Было что-то умилительно неловкое, но цельное, правильное – в том, что мы шли вместе; в роще, стлавшейся перед нами; в моём открытом окне, которое мы проходили; в щебете птиц. Даже в том, как мы вместе обнаружили сервированный стол на террасе и в розовощёкой застенчивости подошли к нему с разных сторон.
Валентина приготовила суп. Мы сели, и я мысленно зашлась какой-то панической мелодрамой. Во-первых, суп был просто восхитительным, но я-то понимала, что мне и имбирь покажется сладким, если Пьетро будет есть его со мной рядом. Во-вторых, я страдала, не хватало воздуха, казалось, грудь сдавило тяжестью. Причина та же – Пьетро сидел против меня, взлохмаченный и юный, зачерпывал суп ложкой и отправлял его к себе в рот.
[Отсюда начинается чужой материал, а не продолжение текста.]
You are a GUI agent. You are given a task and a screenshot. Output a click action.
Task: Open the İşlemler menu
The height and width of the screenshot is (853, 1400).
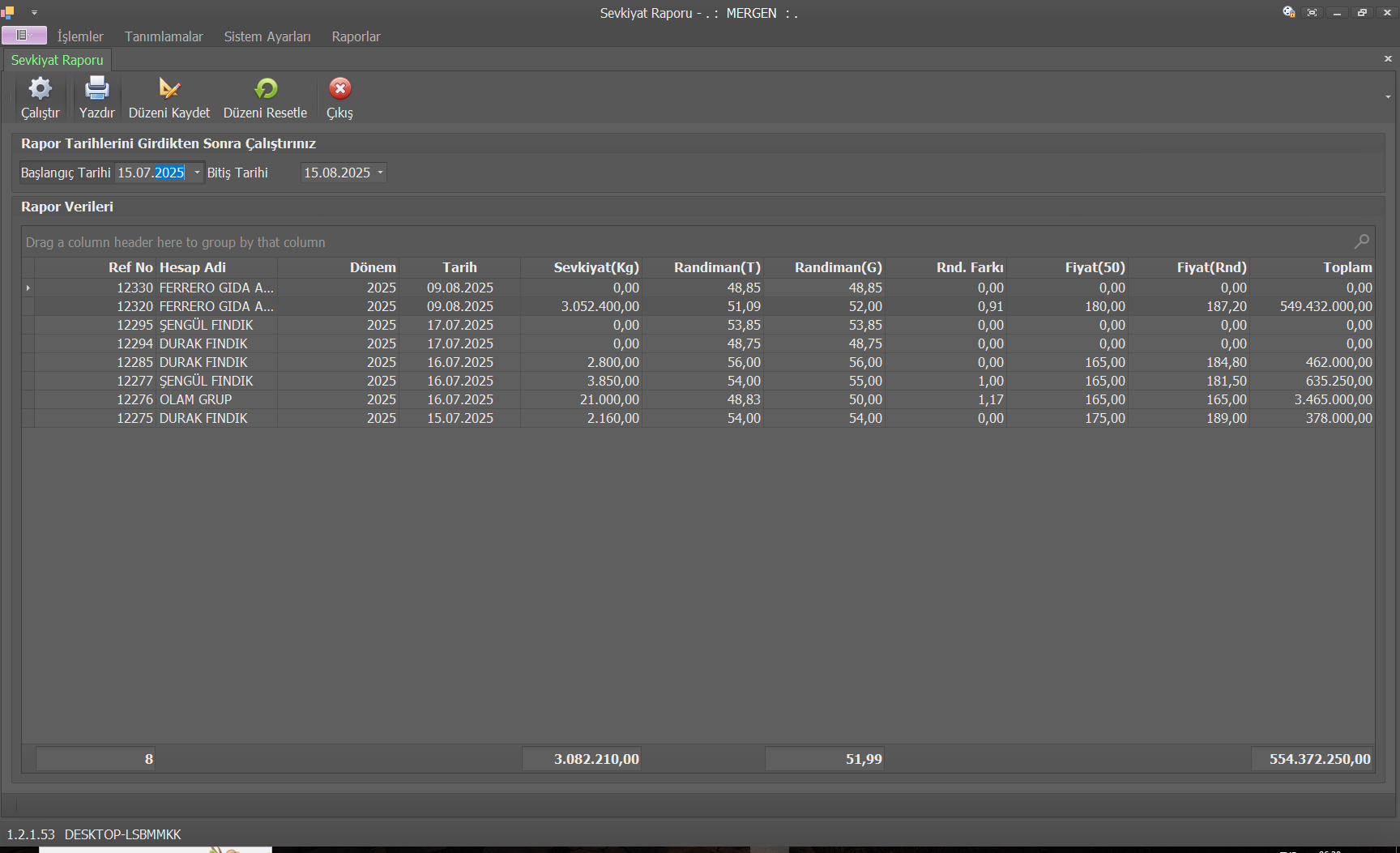click(80, 36)
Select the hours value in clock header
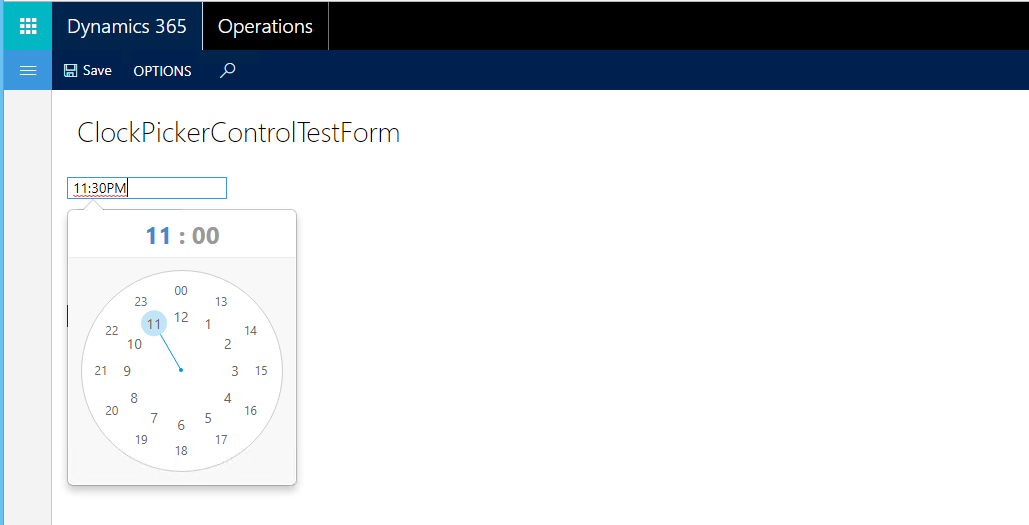Viewport: 1029px width, 525px height. point(159,236)
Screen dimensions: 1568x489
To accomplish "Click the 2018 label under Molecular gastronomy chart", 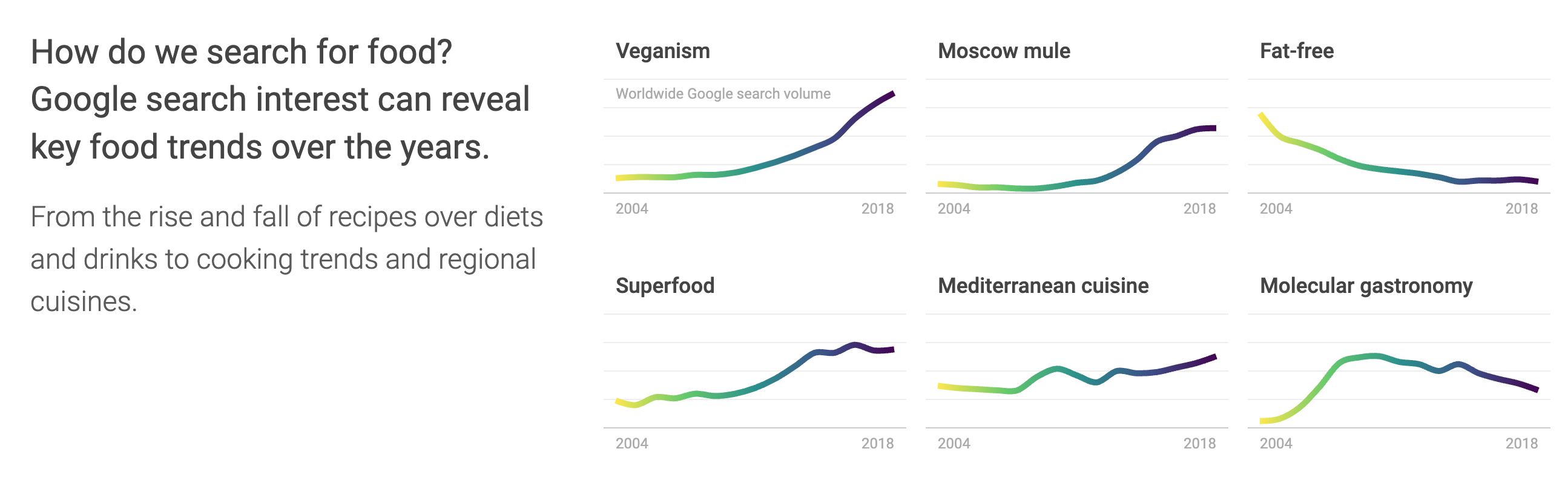I will (1521, 444).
Теперь он существовал в одном со мной измерении, в одном времени, и более того – влился в мой быт, и это сильно волновало, бередило меня, не оставляло в покое. Всё было сродни детскому восторгу, когда воспламеняется душа и кажется, что тебя щекочут изнутри.
Иногда мы с Пьетро встречались глазами, я каждый раз трусила и уводила взгляд в тарелку. Мы отобедали в полной тишине, но тишина не казалась неловкой. Может, потому что стоял птичий гомон, и отчасти потому, что я, пока ела, всё пыталась представить мир Пьетро, в котором всегда тишина.
Глава 2
А затем Валентина сообщила, что они с Пьетро намерены пойти наверх поработать.
– Если вы не против, конечно, – добавила она.
Я кротко покачала головой, несколько пристыженная.
И вот я снова в своей комнате воображала всё, что происходило надо мной в те мгновения: как Пьетро отчуждённо, не придавая особого значения своим действиям, снимал одежду, как занимал место у балкона, принимал позу, пока синьора двигала мольберт, выбирала краску, с которой начнёт сегодня работу.
Тишина, эта особенность Пьетро. Чем же она была? Какое дать ей определение? Я очень запуталась. Хрупкая? Нет. Пьетро был целен, горд, умён, я чувствовала, что он умён. Жестокая? Нет. Пьетро отнюдь не выглядел жертвой. В этом смысле тишина где-то даже оберегала его от нападок внешнего мира. Колкие, едкие слова были не способны его пронзить, измучить. Холодная? Возможно. Пьетро не услышать птиц, не согреться о тёплое слово. Но ведь оставались поступки, жесты, прикосновения, поцелуи… И разве мы, те, кто слышит и говорит, не ищем того же самого вместо любых, даже самых добрых слов?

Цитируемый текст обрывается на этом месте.